Thursday, January 7, 2010

Fewer clunkers, different darlings?

Listeners of "music mix" WUMB are familiar with the slogans "Your music, WUMB" and "Our roots are still growing." I have two new slogan suggestions:

"WUMB, we're playing fewer clunkers."
&
"WUMB, we have new darlings."

Definitions:

Clunker -"Just plain bad songs aired by WUMB that do not "serve the folk and roots communities". Or as Dick Pleaseance said 9/4/09 "once in a while we play a clunker". Boy, did he get that right!"" Clunkers definitely are not folk or roots, they could be Nashville pop, they could be the kind of pop embraced by listeners of "World Cafe, they definitely are AAA. Whatever they are, they are, plain and simple, very bad music.
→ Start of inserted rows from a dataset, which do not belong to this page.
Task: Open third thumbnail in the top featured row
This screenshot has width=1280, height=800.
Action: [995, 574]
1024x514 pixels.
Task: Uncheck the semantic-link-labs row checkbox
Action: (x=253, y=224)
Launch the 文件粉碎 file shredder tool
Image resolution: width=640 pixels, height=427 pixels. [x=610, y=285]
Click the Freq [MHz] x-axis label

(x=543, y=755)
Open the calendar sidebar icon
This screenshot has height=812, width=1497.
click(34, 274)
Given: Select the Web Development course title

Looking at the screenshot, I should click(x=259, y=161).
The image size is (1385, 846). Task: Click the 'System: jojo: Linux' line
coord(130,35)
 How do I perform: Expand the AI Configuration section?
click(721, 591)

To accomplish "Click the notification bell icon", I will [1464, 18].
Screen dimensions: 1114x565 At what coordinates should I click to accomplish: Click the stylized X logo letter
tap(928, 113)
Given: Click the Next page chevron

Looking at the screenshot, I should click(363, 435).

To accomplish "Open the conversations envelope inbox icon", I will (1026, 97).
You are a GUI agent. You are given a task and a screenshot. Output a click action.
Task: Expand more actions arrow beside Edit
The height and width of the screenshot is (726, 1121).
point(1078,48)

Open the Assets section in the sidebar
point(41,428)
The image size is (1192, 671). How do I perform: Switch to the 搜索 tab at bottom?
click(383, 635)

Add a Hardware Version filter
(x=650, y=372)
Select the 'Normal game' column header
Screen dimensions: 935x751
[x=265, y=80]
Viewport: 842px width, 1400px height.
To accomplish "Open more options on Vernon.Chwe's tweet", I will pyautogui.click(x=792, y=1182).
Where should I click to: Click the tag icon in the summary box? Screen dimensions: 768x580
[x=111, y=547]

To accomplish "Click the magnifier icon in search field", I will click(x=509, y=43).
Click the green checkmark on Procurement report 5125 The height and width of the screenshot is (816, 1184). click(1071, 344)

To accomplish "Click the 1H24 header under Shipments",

Darling - A song WUMB plays over and over and over and over again. Statistical analysis of M-F daytime broadcasting reveals songs identified in the NEFolknRoots database comprise some 20-25% of all songs played.

This afternoon I had to run errands to Marlborough and Hudson, listened to WUMB three times for approximately 20-30 minutes each. During that time they played zero songs from the "darlings" list and only one artist (Ingrid Michaelson) from the "clunkers" list!

For the first few months after WUMB switched from formats from folk to AAA, Monday-Friday daytime was unlistenable, as if David Dies (sp?) had taken over as music director. After a year it (occasionally) became somewhat tolerable. But it has two continuing and nagging program traits, "clunkers" and "darlings" (there are several other traits that came in with AAA, but those are topics to be addressed at another time).

Given today's move away from clunkers and darlings, is it possible John Laurenti reading this blog and/or NEFolknRoots? Before singing Hallelujah! I am going to reserve accolades as they

  1. Played a couple of marginal songs from Joe Ely and Wilco which have attributes necessary for becoming darlings. I'll add them to the "watch" list.
  2. Played some previously un-aired tracks from "darling" artists. We know that the "darlings" cycle, WUMB could be going through a transition phase.
  3. Played "Walking on a wire" twice.

My heart goes out to Dick and Dave, whose, with 70 combined folk broadcasting years' experience, tremendous talents WUMB management is wasting doing simple voice overs to songs and artists selected by Mr. Laurneti to appeal some AAA demographic.